---------- Source material ----------

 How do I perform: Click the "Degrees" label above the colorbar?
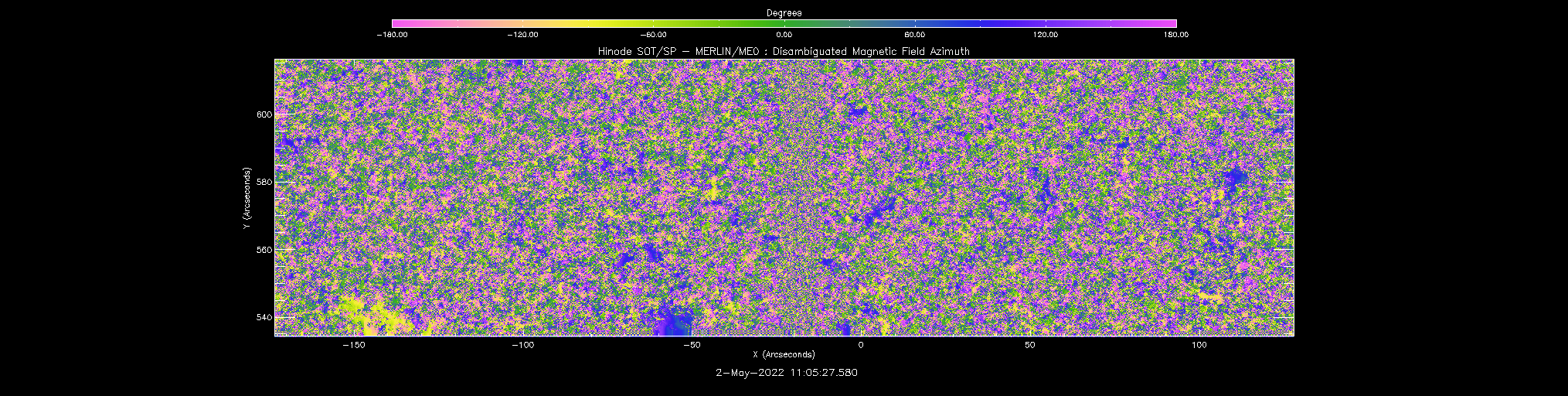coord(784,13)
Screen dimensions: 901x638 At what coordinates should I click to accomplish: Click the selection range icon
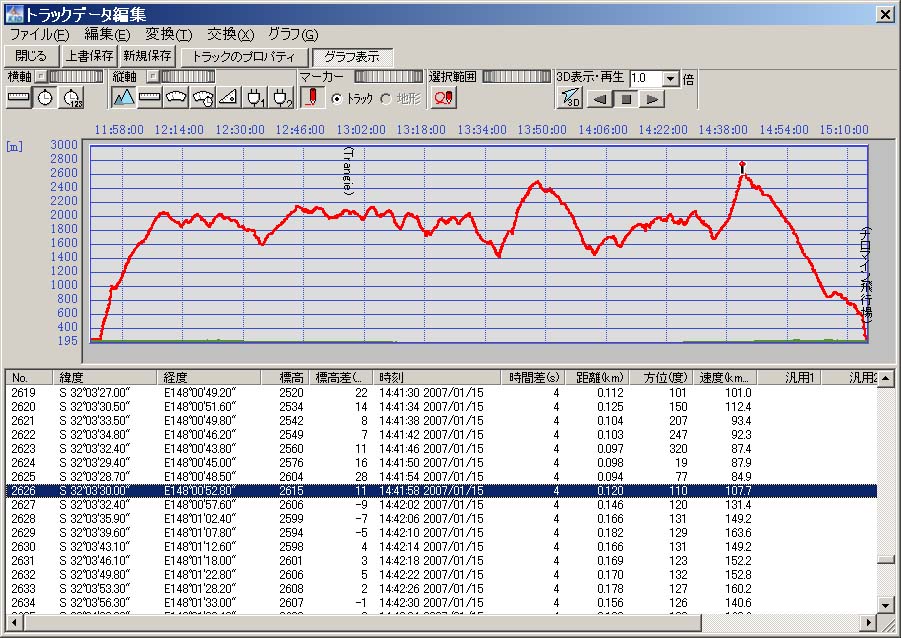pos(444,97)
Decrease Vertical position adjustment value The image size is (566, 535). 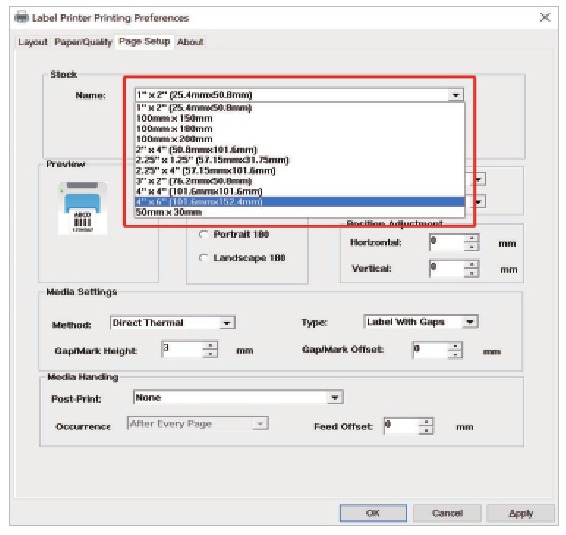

----------
---------- Source material ----------

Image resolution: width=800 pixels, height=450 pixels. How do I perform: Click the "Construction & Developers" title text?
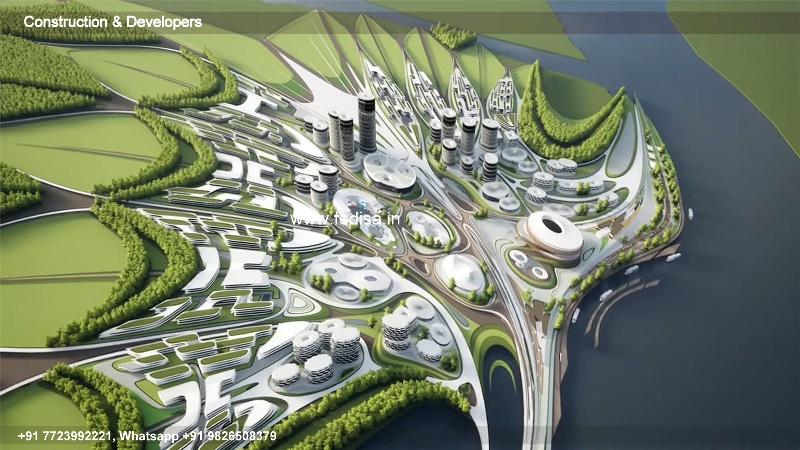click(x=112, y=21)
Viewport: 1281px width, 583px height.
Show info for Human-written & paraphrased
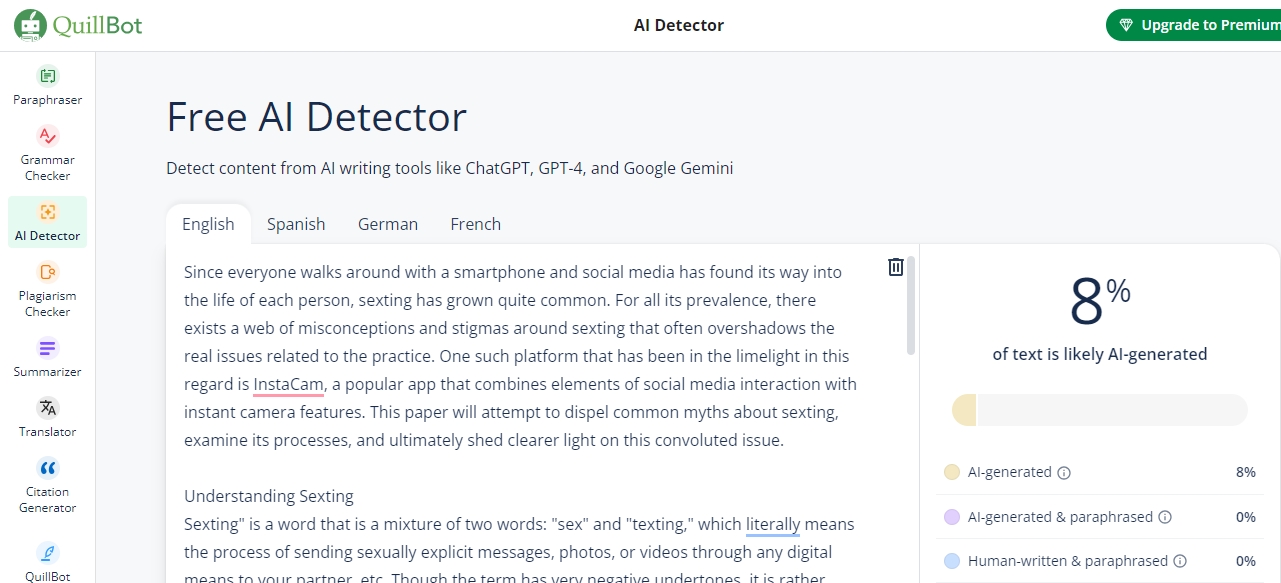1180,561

----------

Would you copy, word for word, only the lines above from the one containing "above the colorbar?" through the one containing "Decrease Vertical position", both included, and please leave out the pictures?

• **Exercise solution**:
 How do I perform: Click the "Degrees" label above the colorbar?
coord(784,13)
Screen dimensions: 901x638 At what coordinates should I click to accomplish: Click the selection range icon
pos(444,97)
Decrease Vertical position adjustment value The image size is (566, 535). 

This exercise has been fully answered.